Iran provides about $100 million in combined support to Hamas and other Palestinian terrorist groups each year, according to a 2020 State Department estimate.

“Since Hamas took over de facto control of the Gaza Strip in 2007, it has engaged in several rounds of conflict with Israel, with continued reported material and financial support, but uncertain direction, from Iran,” the Congressional Research Service said in a report published on Oct. 13.

“Iran initially smuggled rockets into Gaza by sea and via illicit tunnels under the Egyptian border,” said the Congressional Research Service report. “After Egypt began cracking down on those tunnels in 2013, and as ties between Iran and Sudan (a key arms transit point) began to deteriorate in 2014, Iran focused more on teaching Palestinian militants how to use Iranian systems and locally manufacture their own variants.”

“Hamas’ tunnel infrastructure is still massive despite Israel and Egypt regularly degrading it,” Bilal Saab, senior fellow and director of the Defense and Security Program at the Middle East Institute (MEI) in Washington, told CNN.

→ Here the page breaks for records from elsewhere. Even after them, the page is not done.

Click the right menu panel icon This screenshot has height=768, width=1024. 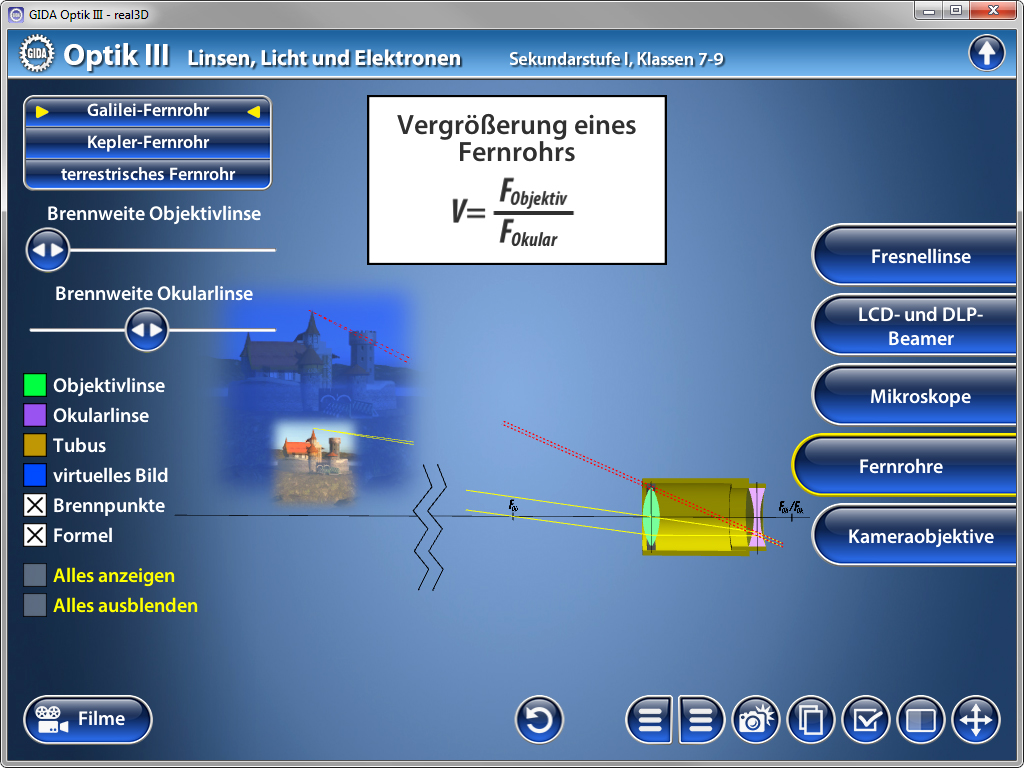coord(702,720)
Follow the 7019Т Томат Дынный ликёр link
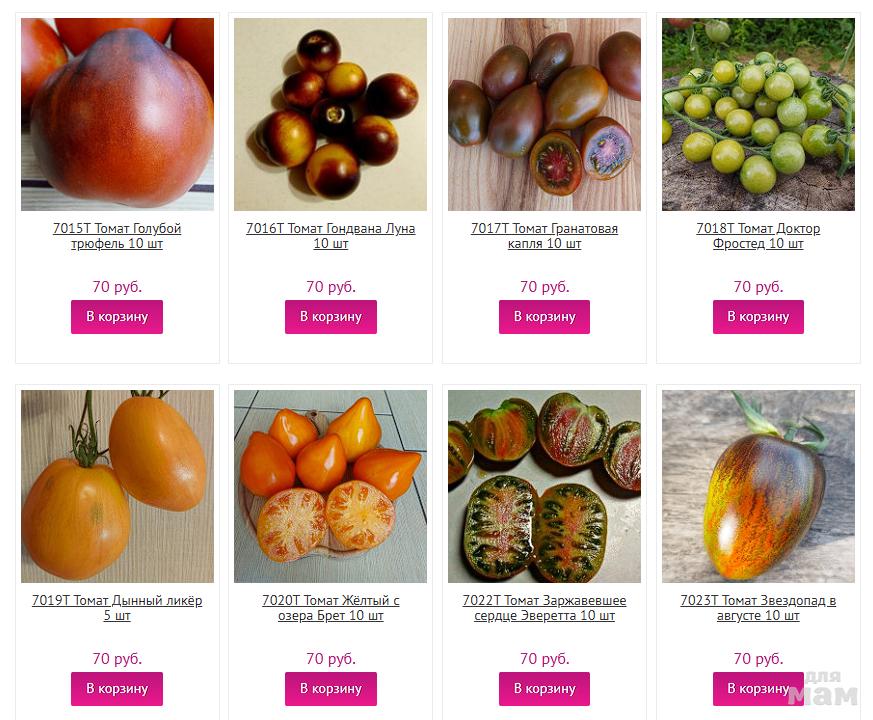873x720 pixels. pyautogui.click(x=117, y=608)
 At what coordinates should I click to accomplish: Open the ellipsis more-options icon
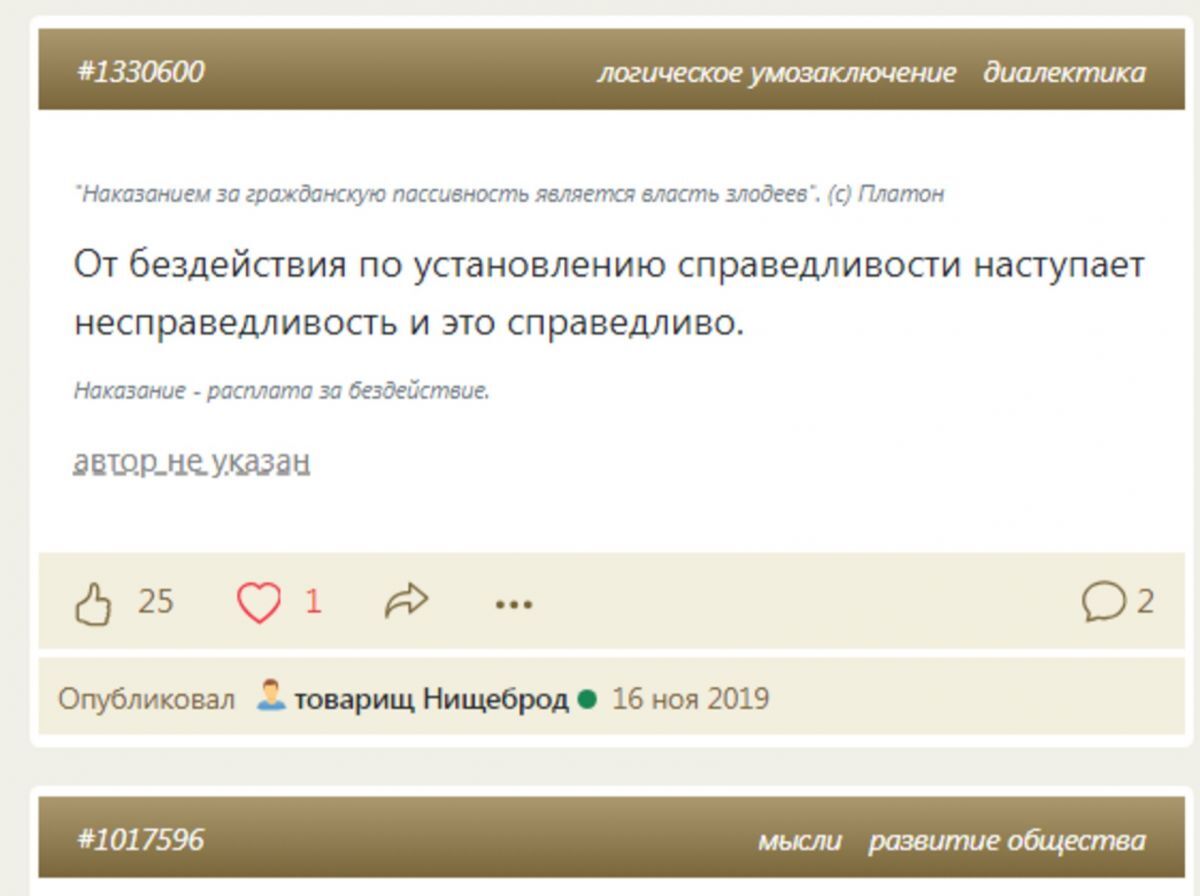(x=513, y=604)
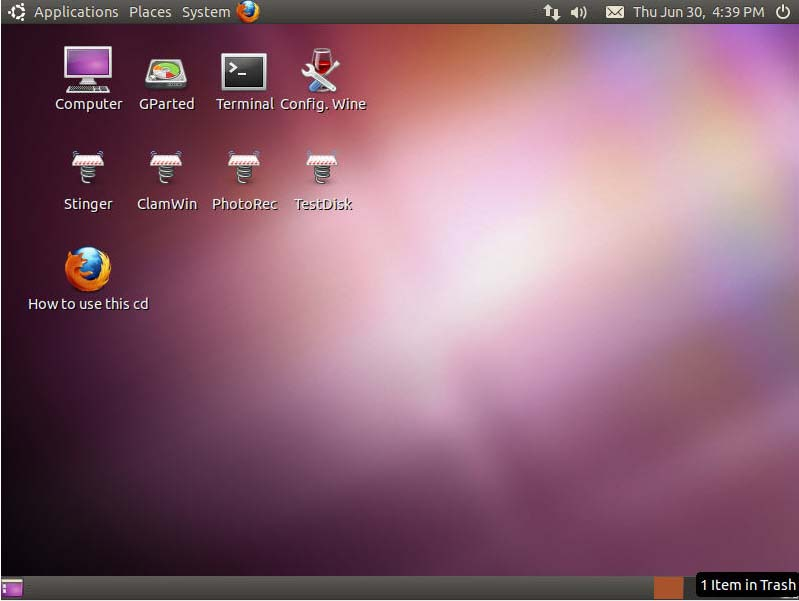Open the volume speaker control
The width and height of the screenshot is (799, 601).
tap(579, 12)
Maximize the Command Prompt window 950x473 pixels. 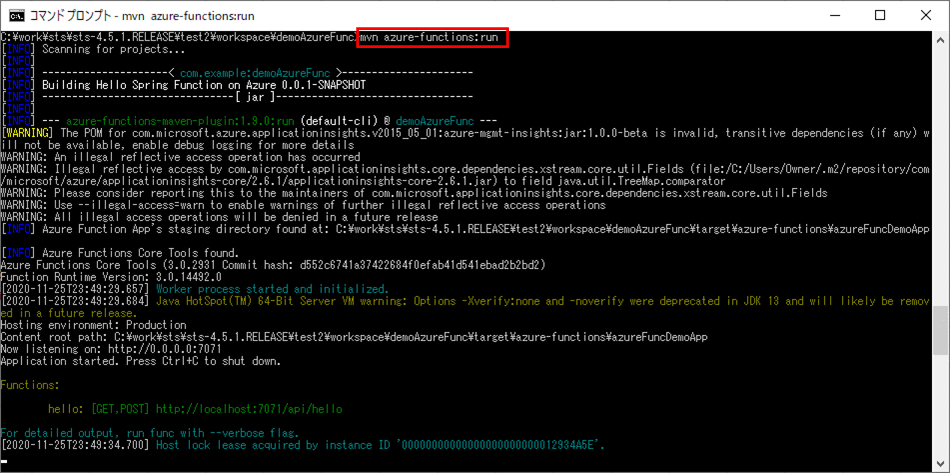tap(880, 15)
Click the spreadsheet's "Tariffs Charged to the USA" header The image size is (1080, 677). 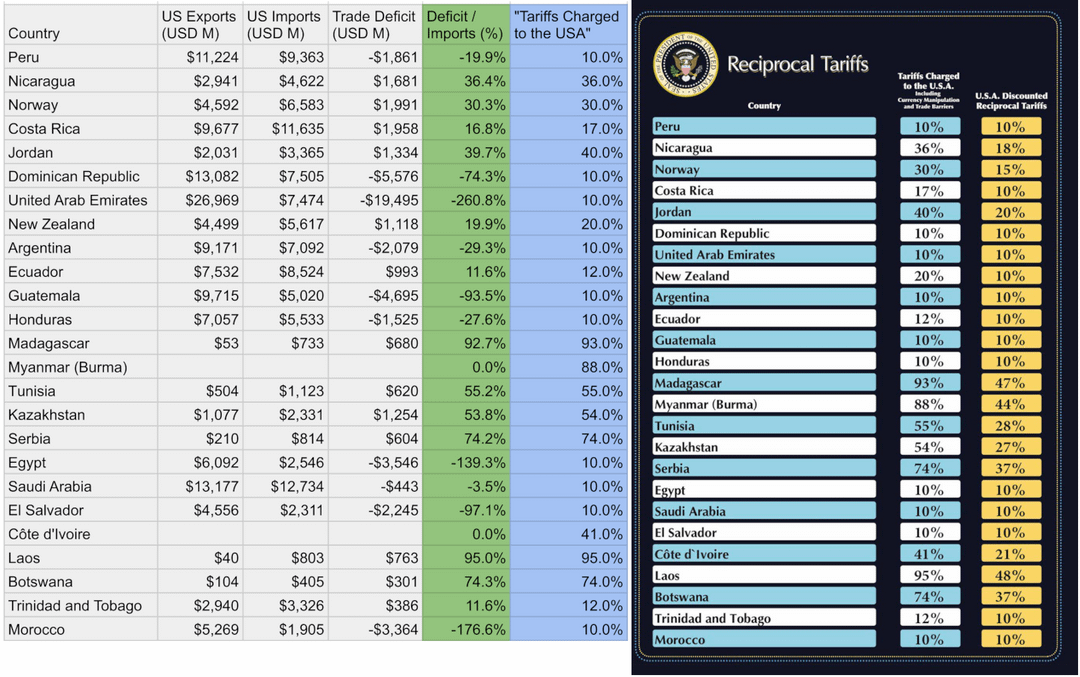click(568, 25)
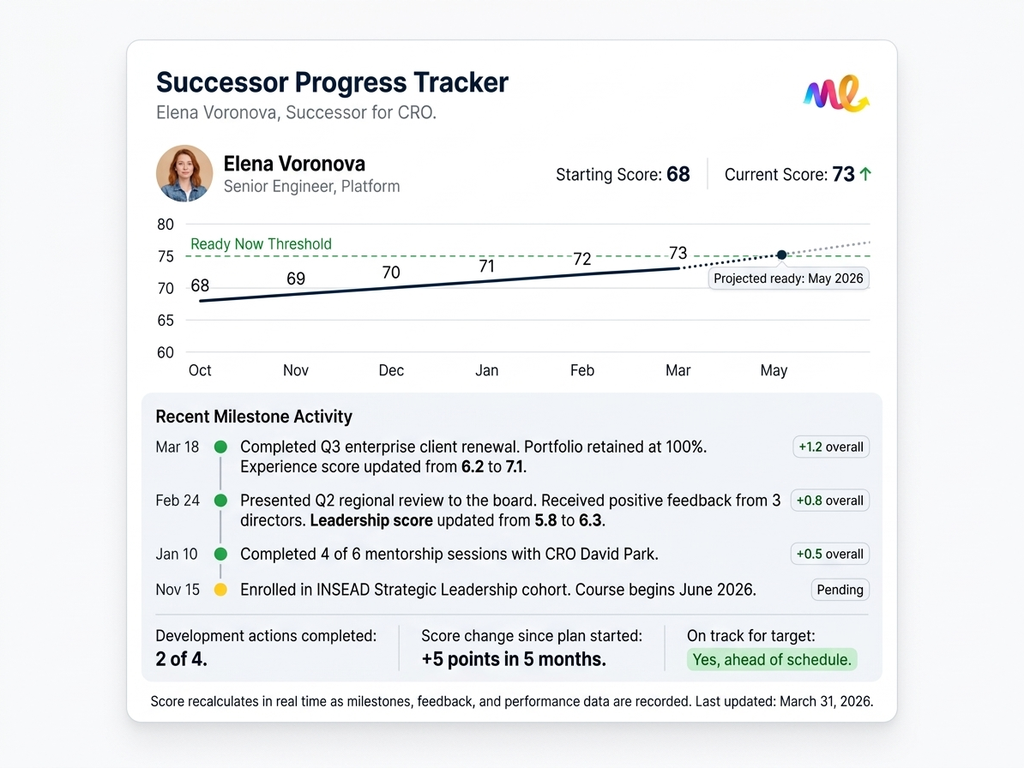Click Elena Voronova's profile photo

(184, 173)
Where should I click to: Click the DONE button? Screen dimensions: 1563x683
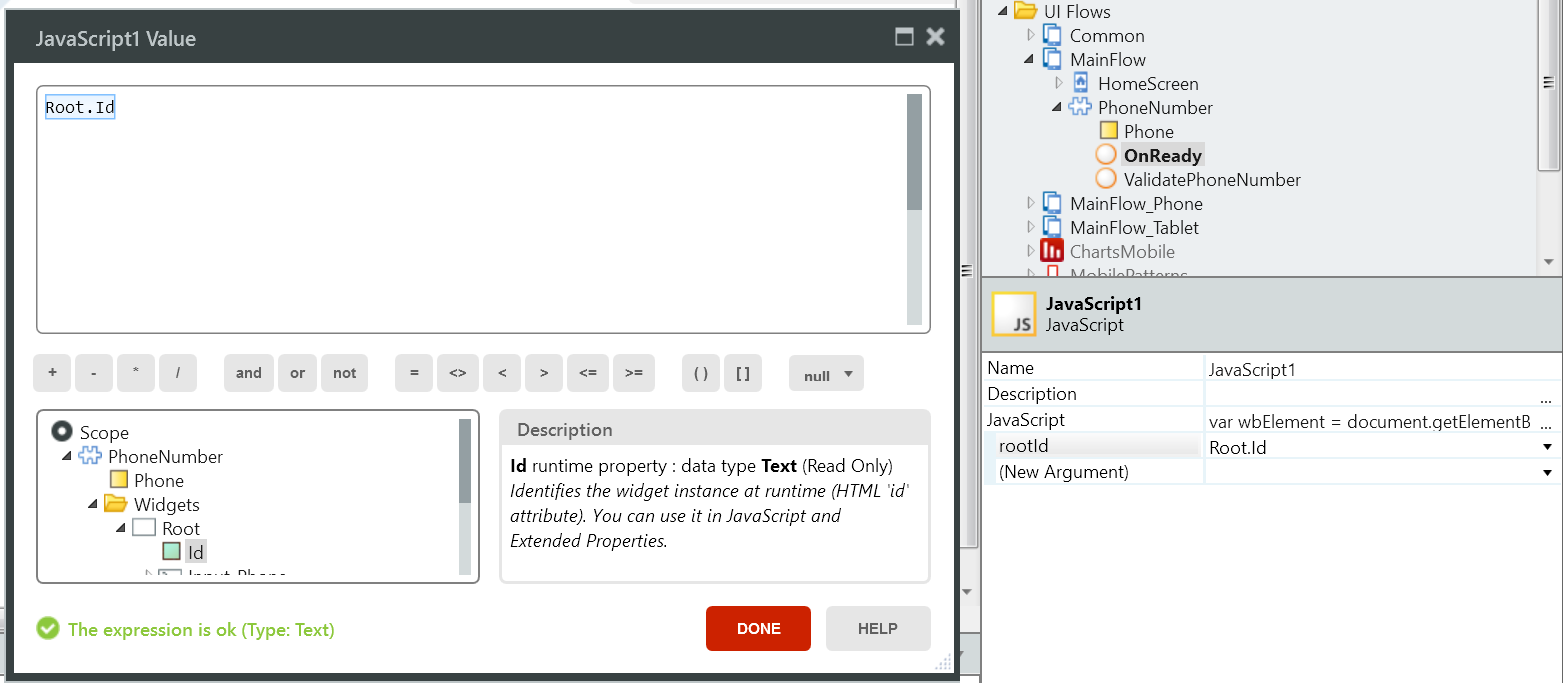(x=758, y=628)

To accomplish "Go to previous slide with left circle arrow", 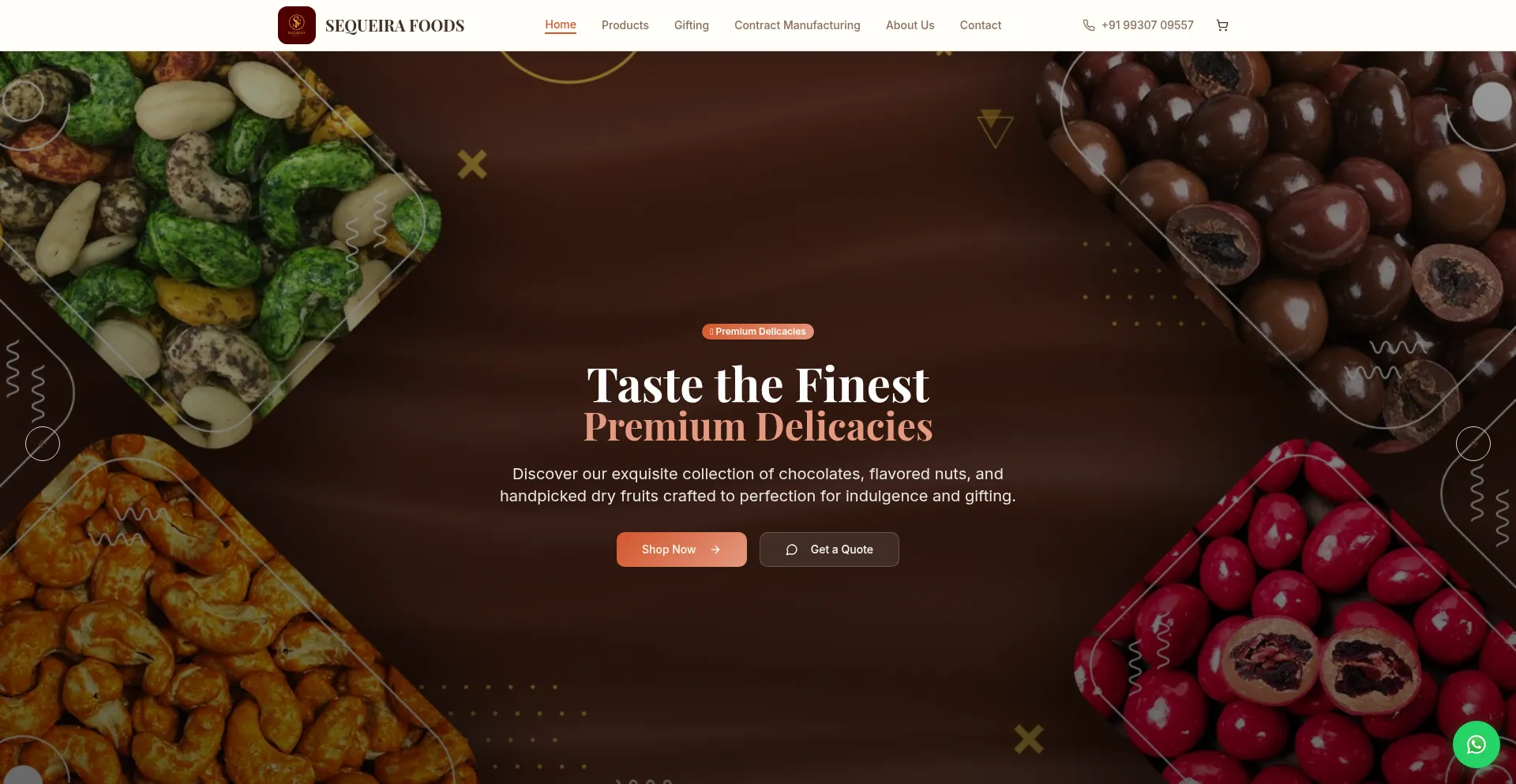I will pyautogui.click(x=43, y=444).
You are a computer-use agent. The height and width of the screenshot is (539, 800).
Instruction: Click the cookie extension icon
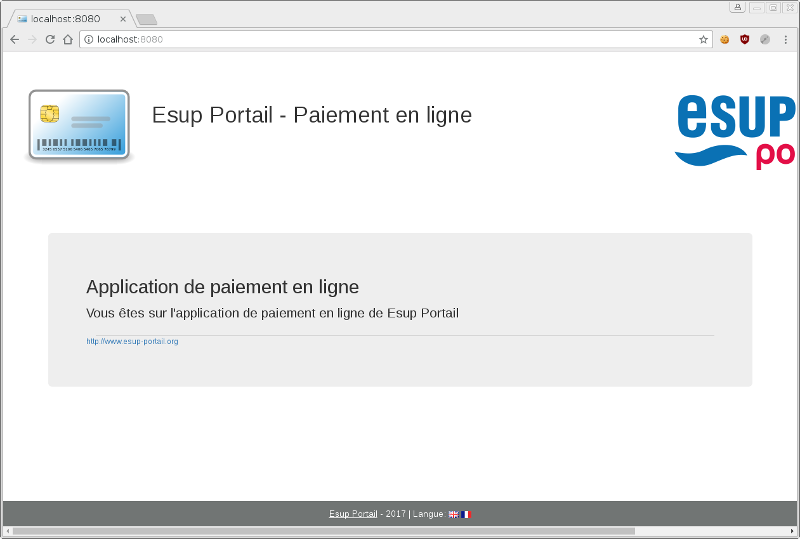tap(725, 40)
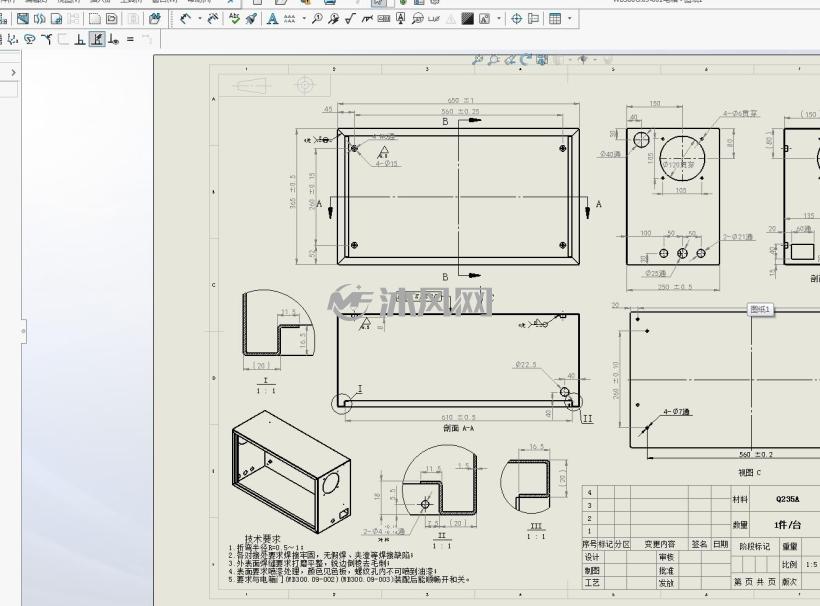
Task: Toggle the perpendicular relation icon
Action: [x=79, y=39]
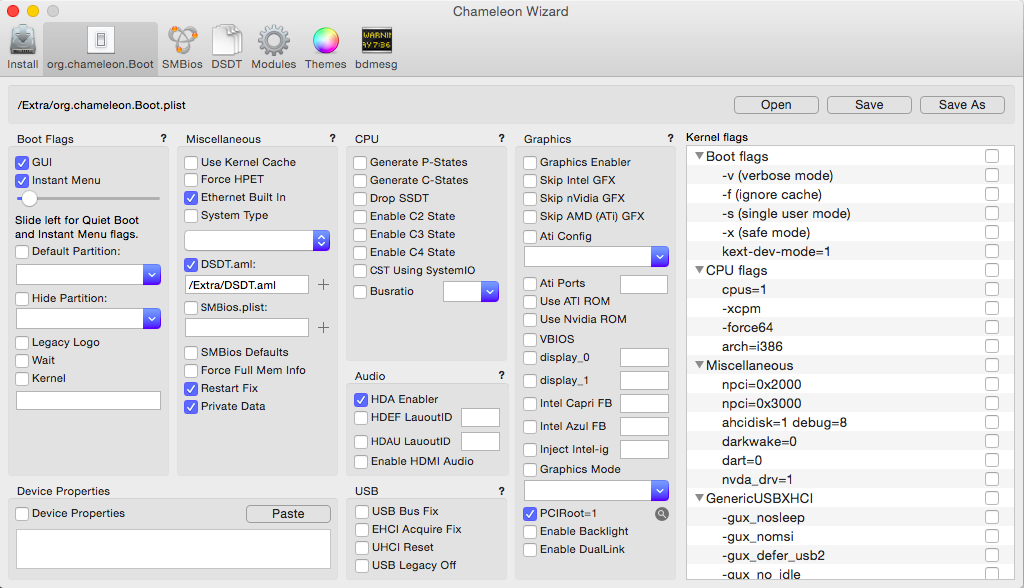Open the Busratio dropdown menu

pyautogui.click(x=490, y=291)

“Iran has also been shipping Hamas its more advanced … ballistic missiles via sea, in components for construction in Gaza,” Charles Lister, also a senior fellow at MEI, told CNN. Hamas members have received training in Iran on how to build their own rockets as well as operate Iranian weapons, Lister added.

A Hamas official has boasted about operating local factories for various kinds of rockets, mortars and ammunition as well as Russian Kalashnikovs and their bullets, according to CNN.

“Instead of giving them a fish or teaching them to catch a fish, we taught our allies and friends how to make a hook, and they are now in possession of missile capabilities and technologies,” IRGC Aerospace Division commander General Amir Ali Hajizadeh, said in a 2021 interview.

Developments of the Hamas-Israel war indicate Iran’s cooperation with Hamas has only deepened.

Hamas forces intruded into Israel on Saturday, Oct. 7, along six lines of attack in three domains — air, land and sea — displaying complex tactics and operational planning that suggested Hamas forces were trained by outside powers, namely the IRGC, experts said. U.S. officials are investigating whether the IRGC trained Hamas militants in sophisticated tactics like those seen Saturday, NBC News reported.

“Such complex military planning speaks for itself. It is a smoking gun as regards the involvement of the Iranian Revolutionary Guards,” Can Kasapoğlu, a senior fellow at Hudson Institute, said in a statement shared with the DCNF.

Iran has called for de-escalation and hyped warnings that the conflict will soon reach a point where it becomes inevitable conflict will spill into Lebanon.

Biden said the U.S. has “made it clear” to Iran it should “be careful” to avoid kinetic involvement in the hostilities against Israel, Axios reported on Oct. 11.

Iran has incentive to gloat about the attacks, which humiliated Jerusalem and exposed new weaknesses, but at the same time it wants to cover up any evidence of involvement to avoid becoming the next military target, Taleblu told the DCNF.

At the same time, however, the escalation-averse Biden Administration may demonstrate “a hesitancy to connect the dots … or to point a finger at the actor who benefits most,” he said. “That’s clearly the Islamic Republic of Iran, and that’s because Washington has a disjointed strategy towards terrorist proxies and the terror patrons.”